Shelby thinks it over but in the end, she shakes her head. "Nah. Every time I go out, something seems to happen. I guess maybe that's the universe trying to tell me to figure something else out. There's gotta be healthy shit I'd like. Or maybe I'll get Ryan to open up his stash." A promising idea! She reaches for her smile--only to have it fade as she makes note of Jax's regard. There is nothing that makes the teen squirm so well as quietserious looks, aaaaa. "It working out for /you/?" she asks instead of answering, slapping on a wide grin. "C'mon. We know it's all pretty shitty right now. I picked the wrong time to get my own place, huh?"

"Or the best one," Jackson answers with a quick snort of laugh, "I mean, would you want to be couchsurfing right about now?" His fingers start to drum again, tapping against the numbered dots on the page open in front of him. "Pfft," he dismisses this question with a quick shake of his head, "I ain't been doing no dancing. Or getting high. -- Think you'd go stircrazy if you didn't go out at all. Maaaybe not," he allows, "if you plowed your way through Ryan's whole stash. Then even our building'd seem like freaking Disney World."

"I dunno, the Doc's got crazy good security. Maybe not /bomb/ good but that's what Jane's for." Shelby gives him the ol' side eye. It's easier to find a smile this time, now that he's narrowed down /her/ list of leisure activities for himself. "Soooo, lots've time with Micah, huh? I guess that'd do it. Is he more like a roller coaster or a ferris wheel?" Now that she has the conversation back on track, she throws in a couple of illustrative hand signals to make sure it /stays/ that way.

Jackson's smile fades at the mention of Iolaus's security, his jaw tighter. "Sometimes bomb good," he says, but a little distractedly. At least till that question. His eye opens wider, colour flushing into his cheeks. "Wh -- I --" Blinkblinkblink. He scrunches up one eye, staring in confusion at these hand gestures. "/What/ -- he aint like -- I don't think I -- ride the same kinda rollercoasters as you."

The first response is ignored because Shelby has decided NO MORE SERIOUS TOPICS. So...she keeps up with the hand gestures, though slower now and looking at him with a blank look--that's completely false. What? There are other rides? "How many different ways are there of doin' it? C'mon. You go in, you go out."

"In and out of a rollercoaster?" Now Jackson just looks /horribly/ confused which, at least, is helping his blush recede. "Mine usually are more up and downy. Sometimes in big loops?" His lips twitch upwards, red creeping back up his cheeks. "Though, I gotta say, if go in-go out is the only way /you/ can think of, you been missin' out on some of the funnest rides."

"You go in the tunnel, you come out of the tunnel. It's not like, rocket science." Shelby's grin seems permanent now, once she unleashes it. "Tell you what, you tell /Hive/ about those rides and I won't make you tell me here at work, where everyone thinks you're a grown up," she says, stealing a glance around the room and dropping her voice to a conspirator's level.

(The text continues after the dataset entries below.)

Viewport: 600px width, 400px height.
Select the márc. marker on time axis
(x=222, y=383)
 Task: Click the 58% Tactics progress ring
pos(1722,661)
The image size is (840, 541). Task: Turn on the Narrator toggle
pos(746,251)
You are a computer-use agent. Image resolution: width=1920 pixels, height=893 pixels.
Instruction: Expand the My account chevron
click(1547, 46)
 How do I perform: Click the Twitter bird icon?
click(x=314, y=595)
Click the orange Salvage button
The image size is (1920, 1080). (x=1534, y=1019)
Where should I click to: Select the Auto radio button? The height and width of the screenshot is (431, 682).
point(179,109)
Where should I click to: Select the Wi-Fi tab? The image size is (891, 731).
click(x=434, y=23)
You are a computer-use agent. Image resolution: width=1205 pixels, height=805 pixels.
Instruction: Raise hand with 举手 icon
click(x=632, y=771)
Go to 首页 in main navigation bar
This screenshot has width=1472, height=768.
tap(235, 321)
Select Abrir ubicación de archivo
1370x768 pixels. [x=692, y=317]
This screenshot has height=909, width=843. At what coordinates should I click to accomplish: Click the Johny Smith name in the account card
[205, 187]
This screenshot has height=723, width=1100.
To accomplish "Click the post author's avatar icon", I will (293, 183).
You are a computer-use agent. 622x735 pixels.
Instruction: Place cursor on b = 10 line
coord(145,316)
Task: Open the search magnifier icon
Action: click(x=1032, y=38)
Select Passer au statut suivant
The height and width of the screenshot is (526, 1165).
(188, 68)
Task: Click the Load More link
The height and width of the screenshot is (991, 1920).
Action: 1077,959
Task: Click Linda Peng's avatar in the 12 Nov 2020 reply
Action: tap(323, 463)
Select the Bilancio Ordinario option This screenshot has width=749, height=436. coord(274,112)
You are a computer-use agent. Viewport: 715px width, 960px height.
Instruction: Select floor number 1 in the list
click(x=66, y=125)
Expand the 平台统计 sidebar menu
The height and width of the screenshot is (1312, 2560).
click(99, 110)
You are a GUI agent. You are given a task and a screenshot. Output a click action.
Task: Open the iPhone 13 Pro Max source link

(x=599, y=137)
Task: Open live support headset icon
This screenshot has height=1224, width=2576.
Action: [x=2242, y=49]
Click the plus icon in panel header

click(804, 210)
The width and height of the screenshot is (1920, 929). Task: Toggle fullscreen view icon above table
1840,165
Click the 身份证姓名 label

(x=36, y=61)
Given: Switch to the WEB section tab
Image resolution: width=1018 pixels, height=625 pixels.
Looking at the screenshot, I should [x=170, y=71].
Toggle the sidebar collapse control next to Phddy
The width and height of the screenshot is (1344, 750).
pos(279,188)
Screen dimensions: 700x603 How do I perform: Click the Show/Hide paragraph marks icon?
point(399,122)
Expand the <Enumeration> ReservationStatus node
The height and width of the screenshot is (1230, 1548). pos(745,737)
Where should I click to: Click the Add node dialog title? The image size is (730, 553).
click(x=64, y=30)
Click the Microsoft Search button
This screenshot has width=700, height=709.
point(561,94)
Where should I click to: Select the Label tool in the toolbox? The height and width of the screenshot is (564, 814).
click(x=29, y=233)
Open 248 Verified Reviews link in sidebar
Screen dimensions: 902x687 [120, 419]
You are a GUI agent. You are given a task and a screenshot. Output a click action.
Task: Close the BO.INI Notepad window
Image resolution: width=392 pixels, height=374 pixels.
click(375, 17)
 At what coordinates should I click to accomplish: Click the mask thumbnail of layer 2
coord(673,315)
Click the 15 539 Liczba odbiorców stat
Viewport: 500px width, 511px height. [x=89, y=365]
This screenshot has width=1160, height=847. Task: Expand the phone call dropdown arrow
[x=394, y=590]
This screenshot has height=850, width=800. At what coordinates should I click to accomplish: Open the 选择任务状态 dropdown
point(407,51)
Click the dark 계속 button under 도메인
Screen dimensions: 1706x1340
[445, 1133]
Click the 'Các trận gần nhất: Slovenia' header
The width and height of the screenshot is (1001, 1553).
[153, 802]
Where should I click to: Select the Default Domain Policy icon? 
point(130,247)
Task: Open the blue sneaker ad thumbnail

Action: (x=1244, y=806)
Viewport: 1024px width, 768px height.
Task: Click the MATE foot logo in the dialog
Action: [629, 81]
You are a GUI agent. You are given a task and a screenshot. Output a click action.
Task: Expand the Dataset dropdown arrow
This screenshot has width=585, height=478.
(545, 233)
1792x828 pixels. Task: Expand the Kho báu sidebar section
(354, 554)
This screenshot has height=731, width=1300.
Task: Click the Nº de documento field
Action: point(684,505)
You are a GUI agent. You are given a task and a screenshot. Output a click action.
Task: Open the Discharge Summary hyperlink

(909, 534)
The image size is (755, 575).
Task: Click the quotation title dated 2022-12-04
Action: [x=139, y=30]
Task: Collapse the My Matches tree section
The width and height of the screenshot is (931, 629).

"Dude, have you /seen/ our clientele? Or, uh, anyone who works here? I don't think," Jackson says with a laugh, "/anyone's/ got delusions about grown-ups bein' anywhere involved around here." He glances up as the bell chime quietly above the door, wrinkling his nose. "-- Buuuut my two-thirty's in so we should probably /pretend/ for a little bit and go set up." His bright smile stays fixed in place as he gets out of his seat, chin lifting in a quick nod to their arriving client.

Set up! Shelby can do that! Sure, she might be giving a suspicious snort of laughter as she brushes through the curtains but...teenagers, right? "...best job ever," she might /also/ be heard saying--once she's certain she's out of range of the paying clientele.